▶ [TEXTAUSZUG]
Israel als Volk wird seit der Verwerfung des Herrn Jesus von Gott nicht mehr als sein Volk anerkannt. Wenn die Gemeinde entrückt ist, wird Gott den Faden mit seinem Volk wieder aufnehmen und alle Verheißungen, die Er dem Volk gegeben hat, in Erfüllung gehen lassen. Das kannst du alles aus Römer 9–11 lernen. Die Einzelnen, die jetzt aus seinem irdischen Volk zum Glauben kommen, erkennt Gott als „sein Israel“ in dieser Zeit an, ohne aus ihnen ein besonderes Volk, getrennt von der Gemeinde, zu machen.

Gal 6:17. Er spricht den Wunsch aus, dass die Galater ihm fortan keine Mühe mehr machen. Sie hatten ihm durch ihr Abweichen von dem Evangelium, das er ihnen gepredigt hatte, Mühe bereitet. In diesem Brief hatte er dieses Evangelium glühend und mit viel innerem Kampf verteidigt. Das sollte reichen. Die Narben, die er sich z. B. bei der Geißelung und Steinigung zugezogen haben musste – siehe dazu und zu weiteren Entbehrungen in 2. Korinther 11 (2Kor 11:23-25) –, nennt er „die Malzeichen des Herrn Jesus“. Er nennt hier seinen Meister ausnahmsweise ohne weitere Hinzufügung nur „Jesus“. Ich denke, dass er das tut, um anzudeuten, dass es um das Leben des Herrn Jesus in seiner Erniedrigung auf der Erde geht, wo Er Schande und Schmerzen erfahren hat (Jes 52:14). Paulus wollte seinem Meister so weit wie möglich ähnlich sein (Phil 3:10). Das war seine Ehre!

▶ [EINTRÄGE]

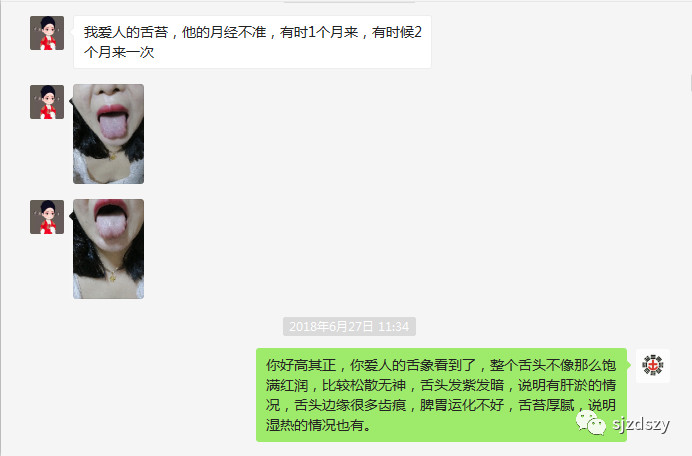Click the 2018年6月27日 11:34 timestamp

---

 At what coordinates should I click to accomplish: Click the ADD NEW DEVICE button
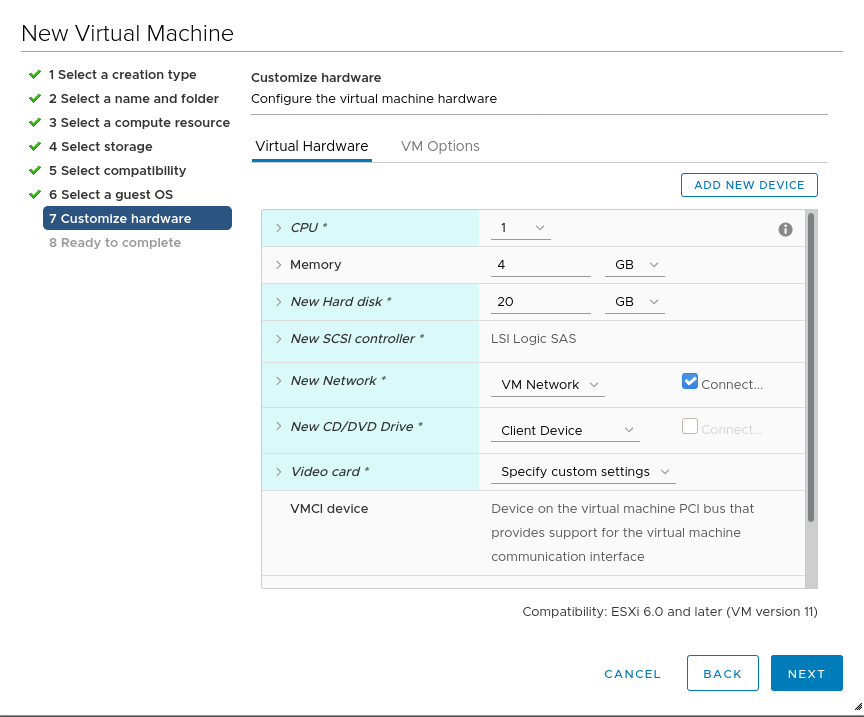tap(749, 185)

▶ [KURZE AUFGABE A] Gib aus dem Textauszug zum Galaterbrief alles von „Israel als Volk“ bis hinunter zu „Gemeinde, zu machen.“ wortgetreu wieder.
▶ [KURZE AUFGABE B] Schreib die Fortsetzung des Textauszugs zum Galaterbrief, direkt im Anschluss an seinen letzten Satz.
Die Einträge haben mit dem Textauszug nichts zu tun.

▶ [ENDGÜLTIGE ANTWORT A]
Israel als Volk wird seit der Verwerfung des Herrn Jesus von Gott nicht mehr als sein Volk anerkannt. Wenn die Gemeinde entrückt ist, wird Gott den Faden mit seinem Volk wieder aufnehmen und alle Verheißungen, die Er dem Volk gegeben hat, in Erfüllung gehen lassen. Das kannst du alles aus Römer 9–11 lernen. Die Einzelnen, die jetzt aus seinem irdischen Volk zum Glauben kommen, erkennt Gott als „sein Israel“ in dieser Zeit an, ohne aus ihnen ein besonderes Volk, getrennt von der Gemeinde, zu machen.

▶ [ENDGÜLTIGE ANTWORT B]
Gal 6:18. Dann beendet er seinen Brief so, wie er ihn begonnen hat – kurz und kühl. Es gibt keine Grüße wie in anderen Briefen, obwohl viele Brüder bei ihm waren (Gal 1:2a). Auch sein eigener Gruß fehlt. Er kann nicht anders, als ihnen die „Gnade unseres Herrn Jesus Christus“ zu wünschen, weil allein die Gnade das einzige Gegengewicht zu den Einflüssen gesetzlichen Denkens bildet. Das ist es, was ich brauche, das ist es auch, was du brauchst. Die Gnade muss auf das Innere, das Denken, den Geist des Christen einwirken. Erneut verwendet Paulus den vollen Namen des Herrn Jesus, indem er „unseres“ voranstellt. Dieses „Unseres“ zeigt die Verbundenheit, die zwischen Paulus und den Galatern bestand. Diese Verbundenheit kommt auch so schön in dem Wort „Brüder“ zum Ausdruck, was ebenfalls zeigt, wie innig er sie liebte. Er drückt damit auch aus, dass er ihnen geschrieben hatte gerade aus dem tiefen Bewusstsein der Verbindung, die zwischen ihm und seinen Kindern im Glauben bestand. Sollte nach allem, was er ihnen geschrieben hatte, noch irgendein Zweifel daran bestehen, wie er sie sah, dann waren diese Zweifel hiermit im Keim erstickt.

Das letzte Wort des Briefes ist „Amen“. Von allen anderen Briefen, die Paulus geschrieben hat, endet auch der Brief an die Römer mit „Amen“. Das ist noch ein Hinweis darauf, wie eng diese beiden Briefe aneinander anschließen; sie haben beide die Beschreibung und Verteidigung des Evangeliums zum Inhalt. Mit diesem „Amen“, d. h. „so ist es“, versiegelt Paulus gleichsam den Brief. Was dort steht, bleibt so!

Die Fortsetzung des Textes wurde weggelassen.